▶ **AIM OF THE TASK**:
Take each line of the data that contains the string "below" and copy it.

[Data records]
────────────────────

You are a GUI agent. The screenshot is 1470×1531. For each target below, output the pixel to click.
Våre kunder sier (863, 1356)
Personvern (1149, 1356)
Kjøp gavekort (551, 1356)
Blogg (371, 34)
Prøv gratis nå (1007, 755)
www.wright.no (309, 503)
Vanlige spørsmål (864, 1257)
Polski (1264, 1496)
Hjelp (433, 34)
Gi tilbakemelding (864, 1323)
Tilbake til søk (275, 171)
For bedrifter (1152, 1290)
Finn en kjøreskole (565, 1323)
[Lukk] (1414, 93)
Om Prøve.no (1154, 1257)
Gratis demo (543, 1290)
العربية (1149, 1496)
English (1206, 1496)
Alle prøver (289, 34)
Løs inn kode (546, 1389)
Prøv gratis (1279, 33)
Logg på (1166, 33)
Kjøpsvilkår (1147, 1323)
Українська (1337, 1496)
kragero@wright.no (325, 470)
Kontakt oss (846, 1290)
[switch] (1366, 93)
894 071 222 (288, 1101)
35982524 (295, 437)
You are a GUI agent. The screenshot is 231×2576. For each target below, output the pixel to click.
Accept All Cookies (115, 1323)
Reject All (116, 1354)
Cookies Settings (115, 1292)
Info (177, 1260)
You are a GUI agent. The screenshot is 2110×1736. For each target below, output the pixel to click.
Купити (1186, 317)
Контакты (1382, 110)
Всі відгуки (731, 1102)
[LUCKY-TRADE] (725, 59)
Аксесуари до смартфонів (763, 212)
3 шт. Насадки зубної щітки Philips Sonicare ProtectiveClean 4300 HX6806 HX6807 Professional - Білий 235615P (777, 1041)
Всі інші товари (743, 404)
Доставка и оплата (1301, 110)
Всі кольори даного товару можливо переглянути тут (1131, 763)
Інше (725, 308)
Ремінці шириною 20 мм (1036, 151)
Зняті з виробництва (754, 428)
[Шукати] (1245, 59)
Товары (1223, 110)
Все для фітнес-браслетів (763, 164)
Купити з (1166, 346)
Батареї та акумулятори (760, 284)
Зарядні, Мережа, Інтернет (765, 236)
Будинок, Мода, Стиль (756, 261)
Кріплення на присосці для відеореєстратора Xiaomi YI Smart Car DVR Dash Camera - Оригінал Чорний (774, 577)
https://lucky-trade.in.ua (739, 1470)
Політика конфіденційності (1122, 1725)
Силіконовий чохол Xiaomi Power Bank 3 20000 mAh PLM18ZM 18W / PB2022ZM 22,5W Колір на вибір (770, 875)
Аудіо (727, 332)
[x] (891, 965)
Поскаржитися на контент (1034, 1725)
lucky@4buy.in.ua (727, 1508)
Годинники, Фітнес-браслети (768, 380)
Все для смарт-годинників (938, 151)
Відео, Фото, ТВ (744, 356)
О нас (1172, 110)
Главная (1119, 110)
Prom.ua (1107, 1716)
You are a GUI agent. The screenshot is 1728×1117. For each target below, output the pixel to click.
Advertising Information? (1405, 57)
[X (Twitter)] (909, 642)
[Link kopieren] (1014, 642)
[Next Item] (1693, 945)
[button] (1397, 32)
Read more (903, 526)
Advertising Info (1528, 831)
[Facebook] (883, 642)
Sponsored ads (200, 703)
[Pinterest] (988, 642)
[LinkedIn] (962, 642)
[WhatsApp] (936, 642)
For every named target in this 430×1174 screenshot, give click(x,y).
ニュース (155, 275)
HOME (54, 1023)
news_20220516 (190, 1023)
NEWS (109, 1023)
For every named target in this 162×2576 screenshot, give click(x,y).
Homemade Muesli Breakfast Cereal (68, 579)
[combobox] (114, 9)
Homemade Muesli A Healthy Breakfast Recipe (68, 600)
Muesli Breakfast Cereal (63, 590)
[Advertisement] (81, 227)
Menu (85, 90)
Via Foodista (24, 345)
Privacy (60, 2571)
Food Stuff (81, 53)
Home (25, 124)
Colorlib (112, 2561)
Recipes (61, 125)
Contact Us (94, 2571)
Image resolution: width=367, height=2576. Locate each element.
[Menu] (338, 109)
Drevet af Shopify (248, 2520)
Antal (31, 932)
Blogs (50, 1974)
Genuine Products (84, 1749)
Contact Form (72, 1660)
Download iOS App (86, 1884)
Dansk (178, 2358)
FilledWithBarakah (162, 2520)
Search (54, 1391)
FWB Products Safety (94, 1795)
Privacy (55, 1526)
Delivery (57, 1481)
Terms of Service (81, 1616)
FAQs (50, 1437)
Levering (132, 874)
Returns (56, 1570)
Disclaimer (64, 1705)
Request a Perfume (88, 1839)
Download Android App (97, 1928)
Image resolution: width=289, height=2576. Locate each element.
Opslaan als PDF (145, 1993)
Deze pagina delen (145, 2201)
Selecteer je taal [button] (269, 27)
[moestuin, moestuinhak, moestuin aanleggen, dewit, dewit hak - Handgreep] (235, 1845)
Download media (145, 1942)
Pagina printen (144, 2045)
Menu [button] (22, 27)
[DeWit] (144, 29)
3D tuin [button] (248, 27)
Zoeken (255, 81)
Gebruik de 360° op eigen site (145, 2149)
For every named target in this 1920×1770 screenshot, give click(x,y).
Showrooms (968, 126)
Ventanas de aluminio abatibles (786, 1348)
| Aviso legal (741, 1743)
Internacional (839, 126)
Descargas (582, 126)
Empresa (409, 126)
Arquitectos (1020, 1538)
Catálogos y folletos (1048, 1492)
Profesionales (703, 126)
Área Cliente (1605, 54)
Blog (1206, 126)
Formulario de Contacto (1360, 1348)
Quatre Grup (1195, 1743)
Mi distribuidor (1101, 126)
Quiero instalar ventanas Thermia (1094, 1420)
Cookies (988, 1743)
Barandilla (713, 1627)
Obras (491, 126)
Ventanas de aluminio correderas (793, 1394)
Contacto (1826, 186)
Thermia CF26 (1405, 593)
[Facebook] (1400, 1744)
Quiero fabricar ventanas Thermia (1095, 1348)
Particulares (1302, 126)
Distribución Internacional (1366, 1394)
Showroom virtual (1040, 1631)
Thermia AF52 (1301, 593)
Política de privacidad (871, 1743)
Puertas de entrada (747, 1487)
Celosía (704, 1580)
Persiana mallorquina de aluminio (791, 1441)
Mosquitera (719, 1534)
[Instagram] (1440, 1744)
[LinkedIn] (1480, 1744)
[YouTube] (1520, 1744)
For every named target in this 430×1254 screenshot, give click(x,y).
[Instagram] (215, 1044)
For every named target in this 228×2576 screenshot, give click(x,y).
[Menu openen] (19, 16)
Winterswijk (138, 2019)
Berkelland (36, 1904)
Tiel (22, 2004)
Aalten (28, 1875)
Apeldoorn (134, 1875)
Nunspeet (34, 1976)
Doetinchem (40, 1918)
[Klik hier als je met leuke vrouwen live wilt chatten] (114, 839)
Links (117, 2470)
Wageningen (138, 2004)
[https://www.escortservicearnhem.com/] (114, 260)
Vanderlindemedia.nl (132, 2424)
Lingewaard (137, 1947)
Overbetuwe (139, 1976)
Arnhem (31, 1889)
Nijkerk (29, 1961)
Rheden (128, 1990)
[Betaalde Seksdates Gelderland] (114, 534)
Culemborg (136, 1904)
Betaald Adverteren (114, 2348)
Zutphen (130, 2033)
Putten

────────────────────

▶ **ANSWER TO THIS TASK**:
You are a GUI agent. The screenshot is 1470×1531. For each target below, output the pixel to click.
You are a GUI agent. The screenshot is 231×2576. For each target below, output the pixel to click.
You are a GUI agent. The screenshot is 2110×1736. For each target below, output the pixel to click.
You are a GUI agent. The screenshot is 1728×1117. For each target below, output the pixel to click.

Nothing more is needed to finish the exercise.